* _To do_
The line containing "Viewport: 703px width, 419px height." marks the end: restate word for word every line from the first line of the entries below through that one.

* _Pixel coordinate grounding data_
****************
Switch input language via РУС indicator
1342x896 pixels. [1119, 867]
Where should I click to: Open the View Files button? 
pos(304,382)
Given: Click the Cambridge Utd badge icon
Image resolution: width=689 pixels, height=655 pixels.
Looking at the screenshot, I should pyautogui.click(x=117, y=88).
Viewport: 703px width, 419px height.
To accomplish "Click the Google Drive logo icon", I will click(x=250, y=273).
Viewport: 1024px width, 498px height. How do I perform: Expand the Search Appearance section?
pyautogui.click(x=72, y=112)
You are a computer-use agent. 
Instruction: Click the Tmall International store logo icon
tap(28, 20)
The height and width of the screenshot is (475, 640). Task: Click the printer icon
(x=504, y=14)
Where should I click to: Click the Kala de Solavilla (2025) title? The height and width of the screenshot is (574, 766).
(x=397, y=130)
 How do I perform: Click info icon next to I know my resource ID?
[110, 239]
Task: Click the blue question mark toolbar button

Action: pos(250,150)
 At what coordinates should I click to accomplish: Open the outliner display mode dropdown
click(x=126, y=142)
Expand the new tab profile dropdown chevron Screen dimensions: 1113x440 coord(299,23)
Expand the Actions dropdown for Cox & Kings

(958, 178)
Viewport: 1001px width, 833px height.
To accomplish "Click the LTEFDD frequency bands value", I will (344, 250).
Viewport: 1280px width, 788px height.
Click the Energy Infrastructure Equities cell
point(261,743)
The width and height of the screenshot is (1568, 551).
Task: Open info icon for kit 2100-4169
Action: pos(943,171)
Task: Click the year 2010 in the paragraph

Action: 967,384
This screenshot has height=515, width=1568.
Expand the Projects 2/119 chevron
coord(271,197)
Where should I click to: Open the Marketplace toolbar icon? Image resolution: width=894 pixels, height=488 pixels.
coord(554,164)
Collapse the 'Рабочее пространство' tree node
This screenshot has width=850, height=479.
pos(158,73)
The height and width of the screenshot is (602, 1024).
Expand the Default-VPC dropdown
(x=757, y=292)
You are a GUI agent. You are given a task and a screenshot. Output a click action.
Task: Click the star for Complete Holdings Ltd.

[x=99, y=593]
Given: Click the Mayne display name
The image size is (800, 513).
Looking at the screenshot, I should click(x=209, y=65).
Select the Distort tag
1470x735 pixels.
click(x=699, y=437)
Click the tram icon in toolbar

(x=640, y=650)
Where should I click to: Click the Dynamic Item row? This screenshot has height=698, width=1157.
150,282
****************
* _Answer section_
Switch input language via РУС indicator
1342x896 pixels. [1119, 867]
Where should I click to: Open the View Files button? 
pos(304,382)
Given: Click the Cambridge Utd badge icon
Image resolution: width=689 pixels, height=655 pixels.
Looking at the screenshot, I should pyautogui.click(x=117, y=88).
Viewport: 703px width, 419px height.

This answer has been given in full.